Kilmacud Crokes’ Seán McGrath is the only player in his squad who will not be considered fit and available for action as Daly’s Dubs get their Leinster SHC campaign under way in Wexford Park on Saturday night (7.0).
McGrath picked up an injury during a team training trip to Cork, where Dublin played challenge matches against both Galway and Clare.
Niall Corcoran, who has battled an osteitis pubis condition since late last year, played 50 minutes against Clare, while Stephen Hiney – a bit-part player during the League owing to an ankle injury – is, according to Daly, “pushing hard to get in”.
Martin Quilty, the last of the Dublin hurling squad to be struck by a cruciate ligament injury last year, is, Daly revealed, both fit and in form.
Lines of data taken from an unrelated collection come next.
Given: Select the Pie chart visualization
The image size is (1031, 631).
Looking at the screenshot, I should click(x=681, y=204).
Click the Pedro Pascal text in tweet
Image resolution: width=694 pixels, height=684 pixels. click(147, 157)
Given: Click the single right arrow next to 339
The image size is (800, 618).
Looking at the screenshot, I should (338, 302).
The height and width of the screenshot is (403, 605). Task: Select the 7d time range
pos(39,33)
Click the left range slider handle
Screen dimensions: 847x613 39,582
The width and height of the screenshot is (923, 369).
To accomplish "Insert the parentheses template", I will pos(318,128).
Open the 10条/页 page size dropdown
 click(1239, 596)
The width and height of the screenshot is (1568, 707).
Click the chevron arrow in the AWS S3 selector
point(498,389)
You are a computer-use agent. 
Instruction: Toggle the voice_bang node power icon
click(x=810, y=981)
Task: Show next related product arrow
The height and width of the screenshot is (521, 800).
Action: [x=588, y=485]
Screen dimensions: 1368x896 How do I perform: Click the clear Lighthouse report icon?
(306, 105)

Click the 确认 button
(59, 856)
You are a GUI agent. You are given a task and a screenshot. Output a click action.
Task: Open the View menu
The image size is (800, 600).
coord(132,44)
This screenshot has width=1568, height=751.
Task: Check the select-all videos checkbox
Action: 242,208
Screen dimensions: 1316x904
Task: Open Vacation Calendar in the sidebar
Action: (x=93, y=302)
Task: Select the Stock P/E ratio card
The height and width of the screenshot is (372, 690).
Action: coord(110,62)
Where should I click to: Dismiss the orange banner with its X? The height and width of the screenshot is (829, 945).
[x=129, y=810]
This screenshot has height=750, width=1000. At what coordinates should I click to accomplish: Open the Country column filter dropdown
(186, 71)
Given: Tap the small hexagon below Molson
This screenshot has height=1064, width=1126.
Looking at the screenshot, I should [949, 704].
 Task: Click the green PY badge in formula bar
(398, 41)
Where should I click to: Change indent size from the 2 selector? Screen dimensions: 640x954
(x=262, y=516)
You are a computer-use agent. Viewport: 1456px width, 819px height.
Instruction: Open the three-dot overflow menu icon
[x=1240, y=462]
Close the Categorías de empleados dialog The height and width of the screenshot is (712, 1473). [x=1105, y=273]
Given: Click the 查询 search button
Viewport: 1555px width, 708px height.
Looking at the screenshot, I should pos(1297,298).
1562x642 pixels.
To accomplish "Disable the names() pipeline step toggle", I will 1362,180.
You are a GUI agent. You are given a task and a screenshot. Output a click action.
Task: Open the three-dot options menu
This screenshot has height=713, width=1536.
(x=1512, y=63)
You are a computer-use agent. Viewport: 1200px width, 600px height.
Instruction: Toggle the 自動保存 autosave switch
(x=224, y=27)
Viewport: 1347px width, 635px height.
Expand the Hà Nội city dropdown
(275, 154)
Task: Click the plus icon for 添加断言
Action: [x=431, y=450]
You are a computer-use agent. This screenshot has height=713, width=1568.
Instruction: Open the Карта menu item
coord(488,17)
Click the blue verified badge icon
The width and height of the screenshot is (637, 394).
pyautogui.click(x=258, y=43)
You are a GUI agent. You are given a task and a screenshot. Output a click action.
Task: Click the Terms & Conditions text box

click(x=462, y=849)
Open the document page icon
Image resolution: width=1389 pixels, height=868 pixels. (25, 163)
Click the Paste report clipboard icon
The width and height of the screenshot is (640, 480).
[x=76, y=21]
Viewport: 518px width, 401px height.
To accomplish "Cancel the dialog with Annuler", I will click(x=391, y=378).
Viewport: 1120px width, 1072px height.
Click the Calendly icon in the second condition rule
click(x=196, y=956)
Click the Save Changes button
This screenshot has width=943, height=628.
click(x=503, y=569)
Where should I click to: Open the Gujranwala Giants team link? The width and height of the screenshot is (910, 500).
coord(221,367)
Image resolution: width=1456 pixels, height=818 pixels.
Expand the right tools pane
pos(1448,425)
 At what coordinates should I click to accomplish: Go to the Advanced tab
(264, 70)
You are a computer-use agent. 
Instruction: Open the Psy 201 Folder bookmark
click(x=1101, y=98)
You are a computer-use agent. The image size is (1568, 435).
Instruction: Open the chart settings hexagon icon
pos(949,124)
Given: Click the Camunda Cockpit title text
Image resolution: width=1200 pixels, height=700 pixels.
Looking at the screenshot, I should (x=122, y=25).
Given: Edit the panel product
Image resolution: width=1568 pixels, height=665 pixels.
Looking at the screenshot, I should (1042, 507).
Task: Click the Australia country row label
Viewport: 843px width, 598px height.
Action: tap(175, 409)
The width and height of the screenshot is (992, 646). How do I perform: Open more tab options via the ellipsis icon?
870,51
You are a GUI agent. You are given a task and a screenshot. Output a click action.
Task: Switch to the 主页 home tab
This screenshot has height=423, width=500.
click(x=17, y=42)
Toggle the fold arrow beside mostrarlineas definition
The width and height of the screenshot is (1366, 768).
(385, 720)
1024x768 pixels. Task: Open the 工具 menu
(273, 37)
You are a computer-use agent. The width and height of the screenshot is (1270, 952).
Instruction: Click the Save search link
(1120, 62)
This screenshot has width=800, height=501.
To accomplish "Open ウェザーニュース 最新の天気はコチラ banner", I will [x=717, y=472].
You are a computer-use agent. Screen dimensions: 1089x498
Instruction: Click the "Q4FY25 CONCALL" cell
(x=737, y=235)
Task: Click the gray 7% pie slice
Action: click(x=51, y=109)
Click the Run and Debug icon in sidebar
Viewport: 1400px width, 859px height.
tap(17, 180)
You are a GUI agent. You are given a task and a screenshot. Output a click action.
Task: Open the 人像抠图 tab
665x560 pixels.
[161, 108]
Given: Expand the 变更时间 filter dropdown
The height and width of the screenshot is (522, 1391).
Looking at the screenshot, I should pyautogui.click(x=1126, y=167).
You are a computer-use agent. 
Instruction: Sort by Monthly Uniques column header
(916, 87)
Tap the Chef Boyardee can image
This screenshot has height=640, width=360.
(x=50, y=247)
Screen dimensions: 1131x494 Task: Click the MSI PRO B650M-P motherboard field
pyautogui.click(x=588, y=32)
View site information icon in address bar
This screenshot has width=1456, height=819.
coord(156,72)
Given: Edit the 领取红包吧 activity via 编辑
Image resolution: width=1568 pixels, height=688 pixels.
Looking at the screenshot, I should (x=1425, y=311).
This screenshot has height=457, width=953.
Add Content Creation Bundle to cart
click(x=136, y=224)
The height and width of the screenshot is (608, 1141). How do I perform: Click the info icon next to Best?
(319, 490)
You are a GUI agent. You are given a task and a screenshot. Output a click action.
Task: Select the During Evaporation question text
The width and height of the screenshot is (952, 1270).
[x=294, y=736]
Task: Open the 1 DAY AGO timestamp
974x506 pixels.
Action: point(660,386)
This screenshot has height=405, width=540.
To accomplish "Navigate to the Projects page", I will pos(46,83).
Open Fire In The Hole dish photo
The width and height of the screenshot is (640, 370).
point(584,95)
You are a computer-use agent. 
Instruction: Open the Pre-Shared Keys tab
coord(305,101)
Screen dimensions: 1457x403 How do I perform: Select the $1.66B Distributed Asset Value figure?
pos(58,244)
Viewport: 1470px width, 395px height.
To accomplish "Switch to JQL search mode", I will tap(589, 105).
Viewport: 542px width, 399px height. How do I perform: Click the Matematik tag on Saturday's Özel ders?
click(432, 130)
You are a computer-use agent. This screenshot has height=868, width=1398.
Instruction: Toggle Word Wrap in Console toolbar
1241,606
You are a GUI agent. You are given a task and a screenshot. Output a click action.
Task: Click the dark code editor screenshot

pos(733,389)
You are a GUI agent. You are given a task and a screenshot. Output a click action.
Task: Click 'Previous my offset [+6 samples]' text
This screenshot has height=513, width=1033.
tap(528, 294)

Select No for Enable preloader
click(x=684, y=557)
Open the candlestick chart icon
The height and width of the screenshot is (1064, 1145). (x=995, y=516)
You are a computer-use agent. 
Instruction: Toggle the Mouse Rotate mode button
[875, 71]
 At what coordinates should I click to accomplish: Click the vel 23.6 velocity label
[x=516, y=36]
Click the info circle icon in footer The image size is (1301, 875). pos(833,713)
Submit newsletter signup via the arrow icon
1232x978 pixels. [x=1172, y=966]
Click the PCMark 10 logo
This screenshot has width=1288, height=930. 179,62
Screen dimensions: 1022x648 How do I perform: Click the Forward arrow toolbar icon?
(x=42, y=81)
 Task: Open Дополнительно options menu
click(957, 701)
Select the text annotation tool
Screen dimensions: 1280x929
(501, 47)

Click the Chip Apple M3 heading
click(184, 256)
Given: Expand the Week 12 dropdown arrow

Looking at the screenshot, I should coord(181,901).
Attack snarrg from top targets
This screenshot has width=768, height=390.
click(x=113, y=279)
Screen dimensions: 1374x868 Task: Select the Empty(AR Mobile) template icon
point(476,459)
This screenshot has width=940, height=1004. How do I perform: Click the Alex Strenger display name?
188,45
“He will be pushing to be included,” the Clare man stressed. “He is playing really well and ‘mad for road’ and he will definitely be in the 26. It does take a bit of time, even though you’re back fit to train. I think the couple of club games really stood to him and he really is in good form.”
There will, however, be several areas of interest when Dublin announce their team, mostly with regard to Daly’s most established individuals.
Liam Rushe has been employed both at centre-back and midfield this year, while Conal Keaney has spent plenty of time in both the half-back and half-forward lines.
Ditto Danny Sutcliffe, who did most of his best hurling in the League semi-final loss to Tipperary when he was switched from half-forward to midfield.
“Hopefully we’re coming close to what we want,” Daly explained. “But they are very versatile players too. It would be no surprise to anyone if Danny was centre-back for the Under 21s next Tuesday night. Keaney can play there too or wing-forward or full-forward.
“And Rushey the same. But it’s about settling on what is best for the team. It’s fine saying, ‘Liam there’s number eight, go and win another All Star’. That’s fine, but we need to look at the overall picture and see what is best for Dublin with those lads.”
Daly, meanwhile, has welcomed Ciarán Kilkenny’s recent admission that he may attempt to play both codes at senior level for Dublin next year when he resumes his studies, a move Jim Gavin didn’t entirely rule out at his most recent press briefing.
“I had a chat with him there a few weeks ago, just a general chat,” Daly revealed. “And it is fantastic that he can play for the Under 21s.
“That would be keeping them in touch. Because if you lose touch completely we’ve seen it with other lads – no matter how good you are, it is hard to get back.
“Ciarán was obviously a top class underage player. And it would be great if he could keep his options open.
“It will probably come down to an individual being tough enough to say it. Rory O’Carroll, to be fair to him, played Fitzgibbon this year.
“I’m not sure how high that was on Jim Gavin’s list of priorities, but Rory decided he was going playing it. It takes a bit of that and I think Ciarán has that,” Daly concluded.
Meanwhile, Wexford hurling manager Liam Dunne insists Saturday night’s visit of Dublin to Wexford represents “a great draw” for the Slaneysiders, despite many local perceptions.
Dunne, in his second season as Wexford supremo, stressed that Dublin – against whom his team have lost twice already this year in both the Walsh Cup and Division 2 of the Allianz Hurling League – are precisely the test his side need to elevate themselves to the next level.
“We all want to get going now,” he explained. “The preparations are almost done and it will be up to the lads to perform, we know the task ahead of us.
“We need to test ourselves, people said this was an awful draw, I don’t think so though. I think it’s a great draw.”